= Mark Maremont =

American journalist

Mark Maremont is an American business journalist with the Wall Street Journal. Maremont has worked on reports for the Journal for which the paper received two Pulitzer Prizes.

Maremont was born in Michigan. His father was president of the Chicago-based M. D. Maremont Company, a commercial real estate firm. He graduated with a bachelor's degree in history with honors and Phi Beta Kappa from Brown University and a master's degree from the Columbia University Graduate School of Journalism.

Maremont became telecommunications editor at Business Week in August 1983. He served as London correspondent from in July 1986 until July 1992, when he became the magazine's Boston bureau chief.
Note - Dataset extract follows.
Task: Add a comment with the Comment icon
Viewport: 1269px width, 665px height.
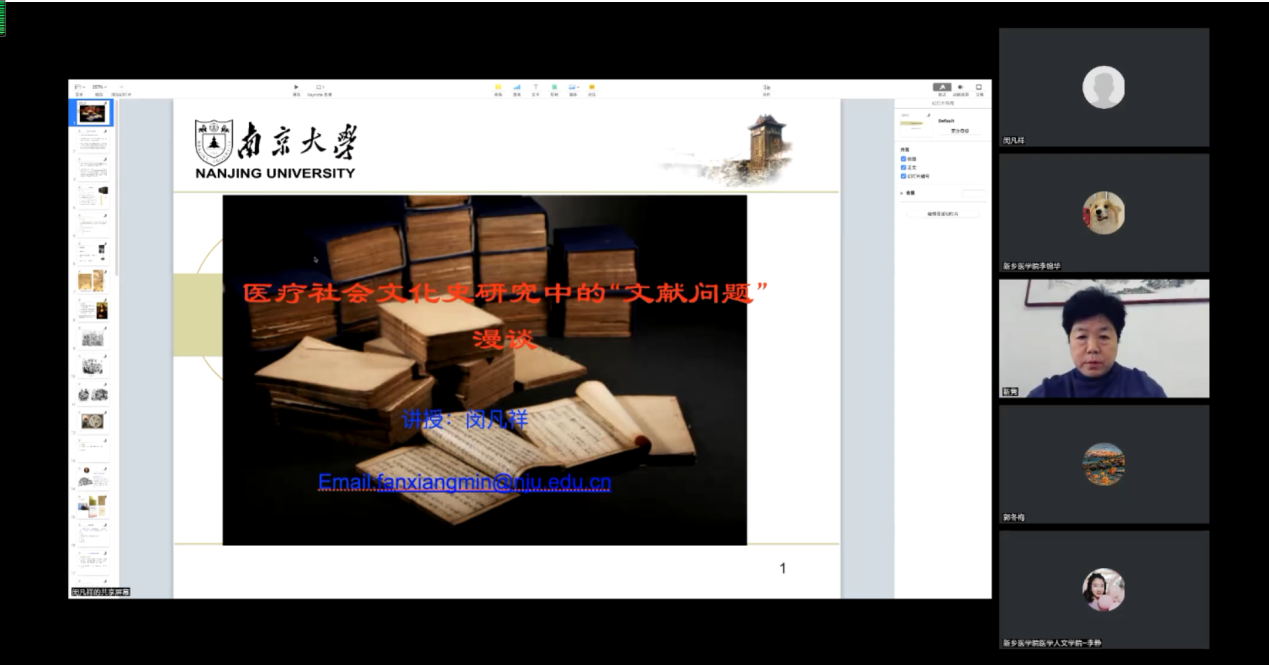Action: [x=592, y=88]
While at Business Week, Maremont was a 1996 National Magazine Awards finalist the reporting category for the 1995 cover story on Bausch & Lomb, titled "Blind ambition", and won the 1997 Gerald Loeb Award in the magazine category for "Abuse of Power," a 1996 cover story on sexual abuse at Astra USA.

In May 1997, Maremont joined the Wall Street Journal as a senior special writer in Boston. He became deputy bureau chief in the Boston bureau in July 2000 and is now senior editor.

In 2003, Maremont was a member of the Wall Street Journal team that wrote a series of articles for which the paper staff won the Pulitzer Prize for Explanatory Reporting. The citation read: "for its clear, concise and comprehensive stories that illuminated the roots, significance and impact of corporate scandals in America. This was originally nominated in the Public Service category, but was moved by the jury."

Maremont was a member of a Journal team that wrote a five-part series used statistical modeling to detect stock-option rigging and resulted in at least 70 executives losing their jobs. The series won the first Pulitzer Prize for Public Service for the Wall Street Journal. The citation read: "for its creative and comprehensive probe into backdated stock options for business executives that triggered investigations, the ouster of top officials and widespread change in corporate America." For the same series, Maremont and colleagues Charles Forelle and James Bandler shared the 2006 George Polk Award for Business Journalism, the Gerald Loeb Award for Large Newspapers, and the 2007 Goldsmith Prize for Investigative Reporting. Additionally, Maremont Forelle, Bandler, and Steve Stecklow were finalists for the 2007 Michael Kelly Award.

In 2012, he shared the Gerald Loeb Award for Online Enterprise for the story "Jet Tracker."

Maremont married Emily Louise Dreifus in 1984. He lives in Needham, Massachusetts.